**Fragmento seleccionado**.
──────────────────────────────

Noche fría, o más bien madrugada, ya eran las cinco de la mañana cuando se escuchó el grito del médico antes de cerrar otra vez la puerta:“¡Nimeneti!”. El joven, a quien ya podríamos llamar compañero, miró a todos los que permanecíamos en la sala con una sonrisa cómplice. Casi por inercia, aquella masa de personas que en algún momento (difícil distinguir cuándo) logró transformarse en un grupo, aplaudió al pibe de 21 años que se había bancado 10 horas de vigilia para ser atendido. “Un marginado menos”, dijo una señora mayor, mientras ella, como todos, vivía una larga noche en el Hospital Gandulfo.
Pasaron tres, cuatro, cinco horas, no importaba realmente; las caras eran las mismas, algunas más y sí, lamentablemente algunas menos. No todos los soldados aguantaron el invierno.
El lugar cerrado no te aseguraba que no entrara el frío, pero si las mantas. Tapadas de pies a cabeza, 30 personas esperaban ser atendidos en la guardia del hospital de Lomas de Zamora.

──────────────────────────────

(Datos recopilados)
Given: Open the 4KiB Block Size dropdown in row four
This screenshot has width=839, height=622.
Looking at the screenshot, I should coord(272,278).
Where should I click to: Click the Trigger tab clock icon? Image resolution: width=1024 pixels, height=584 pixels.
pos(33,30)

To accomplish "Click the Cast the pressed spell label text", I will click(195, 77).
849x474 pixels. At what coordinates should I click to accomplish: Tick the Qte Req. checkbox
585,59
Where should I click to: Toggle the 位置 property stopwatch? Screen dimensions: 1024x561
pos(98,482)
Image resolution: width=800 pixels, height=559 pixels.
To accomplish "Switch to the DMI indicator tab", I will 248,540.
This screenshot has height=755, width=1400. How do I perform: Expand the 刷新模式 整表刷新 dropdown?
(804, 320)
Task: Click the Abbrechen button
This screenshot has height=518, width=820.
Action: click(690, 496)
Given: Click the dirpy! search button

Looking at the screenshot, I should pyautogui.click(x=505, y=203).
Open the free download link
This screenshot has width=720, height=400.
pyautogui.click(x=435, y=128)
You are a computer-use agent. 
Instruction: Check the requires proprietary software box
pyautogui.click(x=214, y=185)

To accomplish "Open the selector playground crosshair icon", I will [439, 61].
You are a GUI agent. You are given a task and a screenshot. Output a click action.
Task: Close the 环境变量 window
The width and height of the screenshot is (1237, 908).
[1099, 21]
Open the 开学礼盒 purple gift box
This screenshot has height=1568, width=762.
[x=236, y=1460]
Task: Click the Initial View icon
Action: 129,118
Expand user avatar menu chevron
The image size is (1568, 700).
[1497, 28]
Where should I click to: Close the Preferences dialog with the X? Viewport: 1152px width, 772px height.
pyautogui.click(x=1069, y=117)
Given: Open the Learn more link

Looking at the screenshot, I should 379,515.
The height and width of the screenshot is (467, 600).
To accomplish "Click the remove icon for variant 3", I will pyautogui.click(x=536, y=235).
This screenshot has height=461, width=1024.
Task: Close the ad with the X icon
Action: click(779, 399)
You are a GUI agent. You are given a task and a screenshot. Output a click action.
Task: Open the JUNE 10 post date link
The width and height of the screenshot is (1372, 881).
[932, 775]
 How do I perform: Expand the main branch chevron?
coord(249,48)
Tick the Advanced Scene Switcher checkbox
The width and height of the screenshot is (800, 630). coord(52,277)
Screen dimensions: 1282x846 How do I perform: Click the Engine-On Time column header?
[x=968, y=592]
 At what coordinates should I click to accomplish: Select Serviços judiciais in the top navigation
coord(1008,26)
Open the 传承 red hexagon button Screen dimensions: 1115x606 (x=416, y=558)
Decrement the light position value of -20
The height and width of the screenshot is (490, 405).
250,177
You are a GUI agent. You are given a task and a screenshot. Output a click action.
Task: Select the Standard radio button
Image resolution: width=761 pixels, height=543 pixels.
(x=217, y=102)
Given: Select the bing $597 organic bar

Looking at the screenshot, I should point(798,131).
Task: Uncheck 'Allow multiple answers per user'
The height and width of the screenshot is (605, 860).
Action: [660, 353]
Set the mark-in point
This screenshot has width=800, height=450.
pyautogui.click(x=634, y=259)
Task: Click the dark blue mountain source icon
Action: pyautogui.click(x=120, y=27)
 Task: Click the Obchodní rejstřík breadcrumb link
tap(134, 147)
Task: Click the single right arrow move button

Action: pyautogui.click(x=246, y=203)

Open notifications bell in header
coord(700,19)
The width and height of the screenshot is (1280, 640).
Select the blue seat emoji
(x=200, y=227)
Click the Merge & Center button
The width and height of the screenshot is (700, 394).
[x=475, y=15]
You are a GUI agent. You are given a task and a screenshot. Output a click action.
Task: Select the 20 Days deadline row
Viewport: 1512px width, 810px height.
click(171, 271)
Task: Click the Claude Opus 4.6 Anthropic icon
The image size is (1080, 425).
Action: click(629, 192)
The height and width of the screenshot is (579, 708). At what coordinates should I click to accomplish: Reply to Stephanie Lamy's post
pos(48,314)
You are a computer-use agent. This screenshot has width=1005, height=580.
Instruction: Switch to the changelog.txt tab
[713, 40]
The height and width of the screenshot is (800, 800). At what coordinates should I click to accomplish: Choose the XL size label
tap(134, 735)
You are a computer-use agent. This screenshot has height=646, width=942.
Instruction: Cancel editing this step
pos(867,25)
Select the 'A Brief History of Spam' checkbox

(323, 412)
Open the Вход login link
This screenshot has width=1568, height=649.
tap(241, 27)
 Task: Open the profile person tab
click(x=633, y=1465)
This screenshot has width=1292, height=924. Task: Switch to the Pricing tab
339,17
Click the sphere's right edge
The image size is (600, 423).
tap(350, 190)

──────────────────────────────

**Qué hacer**.
1) Transcriba del relato sobre la noche en el Hospital Gandulfo el pasaje comprendido entre "El lugar cerrado" y "Lomas de Zamora.", ambos incluidos.
2) Prosiga el relato sobre la noche en el Hospital Gandulfo a partir de su última oración.
El material no hace falta para resolver lo que se pide.

**Respuestas por tarea**.
1)
El lugar cerrado no te aseguraba que no entrara el frío, pero si las mantas. Tapadas de pies a cabeza, 30 personas esperaban ser atendidos en la guardia del hospital de Lomas de Zamora.

2)
El paso del tiempo puso el clima más tenso y aquellas conversaciones, ya fueran por obligación o necesidad,* transformaron el enojo individual en un malestar colectivo. El pibe de seguridad poco aportó más que discusiones antes de retirarse.
Un señor entró a las apuradas a la sala con un tajo en la cara. El rojo siempre prevalece, y fue atendido con más rapidez. Todos se miraron: ya era el tercero.
Agustina, una piba de 20 años, se acercó a hablar con el recepcionista y exclamó como portavoz: “¿Cómo saben ustedes que no es de urgencia, si no revisan? ¿Creés que estaríamos acá si nos sintiéramos realmente mal?”.
Resistiendo con aguante
Como sorpresa, ya no era ella sola, sino 12 personas las que rodeaban al empleado, cada uno con sus problemas, con sus historias. “Vengo de Varela”, “Yo soy de Calzada”, “Tiene 39 de fiebre”.
Una mujer que estaba sentada agarró un papel, anotó el nombre de todos y se lo entregó a la única cara visible entre los responsables. “Así es como nos tienen que llamar, háganlo”, le rogó.
No fue considerada una victoria, pero sí un avance. En el silencio de las cuatro de la mañana sonó un celular:
-No, vieja, sigo acá como un pelotudo, junto a un grupo de personas.
-Junto a otros pelotudos, dijo Agustina, cómplice, mientras las risas se aflojaron.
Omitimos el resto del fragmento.